The events surrounding the bailout of Ireland are fascinating, not least who actually needed bailing out and who is paying the bill. If Ireland had over-stretched itself why couldn’t they just be allowed to default? After all it is a tiny part of the eurozone. It all began with the Irish banks getting way out of their depth, borrowing money from European banks which in turn resulted in an Irish property bubble. If these Irish banks were allowed to fail the damage would be felt by German, British and French banks to the tune of euro 109bn, 100bn and 40bn respectively. Some analysis has highlighted that they could have taken this hit – and why not, after all no one held a gun to their head demanding “lend to Irish banks!”. But it is more complicated.
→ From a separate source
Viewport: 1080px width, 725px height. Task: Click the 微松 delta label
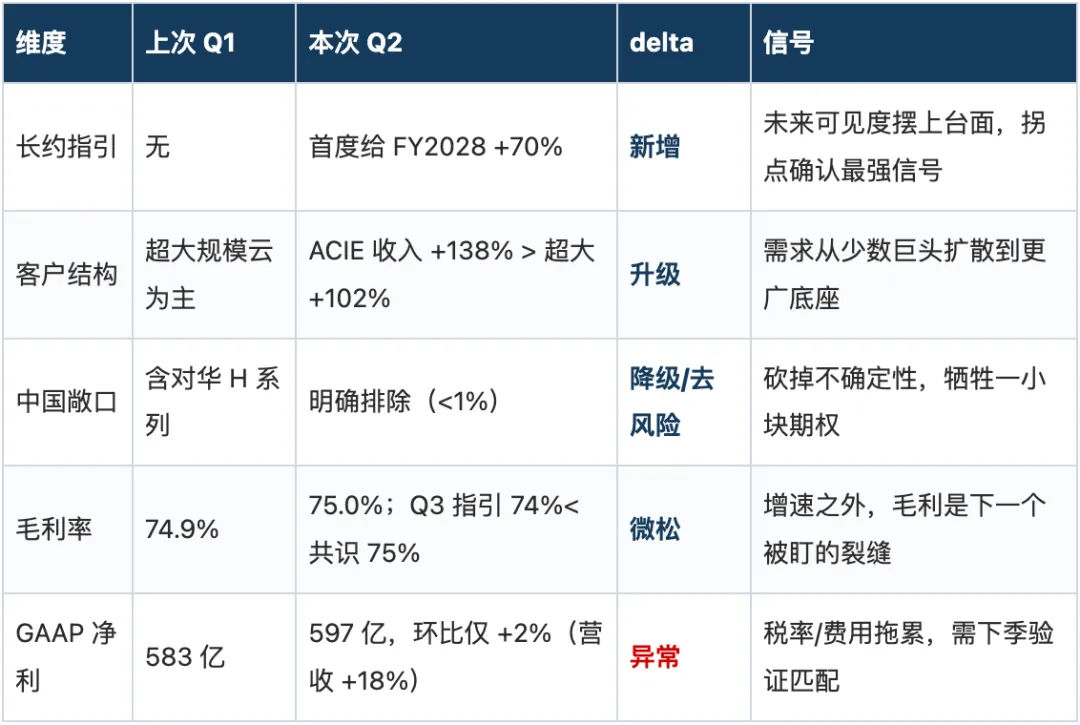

For example, Irish banks are the fifth largest lender in the world to Italian banks. Similarly they are leading lenders to Portugal, Greece and Spain – even though Ireland is only the 15th biggest economy in the EU. This inter-connectedness is the problem, the web of debt that we set out in a graphic in the last edition of the TopFunds Guide. It gets worse – Japanese banks are the 6th biggest lenders to Ireland and Italy, and US banks are very exposed to Ireland and Spain (source BIS).
The intermediate step here was the Irish government making the mistake in 2009 of saying it would guarantee the debt of its banks. Then as the size of those debts began to emerge it was clear that the Irish government was out of its depth. So in recent weeks the EU (with a little help from its IMF friends) announced that it will, effectively, guarantee Ireland’s debt.
But who guarantees Europe’s debt? Who is paying the heady interest rate bill on $85 billion bailout?
The Irish taxpayer! So not the European banks who lent the money in the first place allowing the crazy property bubble to inflate. And who agreed to this? The Irish government. Hmmm. What will the Irish voters have to say about that? We will find out early in 2011.
Reflecting on the EU bailout of Ireland and the apparent loss of its independence and sovereignty, an editorial in the Irish Times of 18th November (“Is this what the men of 1916 died for?“ – Easter 1916 being the rising in Dublin against British rule) overlooked two inconvenient truths. In the two world wars of the last century, more than ten times as many Irish men died fighting tyranny on the continent of Europe than did so fighting for Irish independence. And, sadly, Ireland lost its independence some years ago when the euro was adopted.
Will individual Irish men and women now choose to fight a new continental tyranny, “the suits” in Brussels, who have decided that banks (in Germany, France, Britain) must be protected at the cost of Irish taxpayers? The thin green line protecting eurozone stability might hold its ground in a General Election early in 2011. But what about 2012 and 2013, as the pain becomes even more intense?
In the meantime no one should under-estimate the determination, and intellectual and financial firepower, of Jean-Claude Trichet and politicians in Brussels to hold the eurozone together. Yet history is replete with the obituaries of individuals and institutions that thought they could beat the markets which, more often than not, simply reflect the reality on the ground.
In the recent interim note we said “events of recent days have blurred the possibility of short term optimism”. That hasn’t changed. Key markets could certainly go higher in the short term – but there is considerable uncertainty. Sadly politicians (and voters) are now a key area of risk for investors and advisers – so we can’t avoid considering this rather prickly area.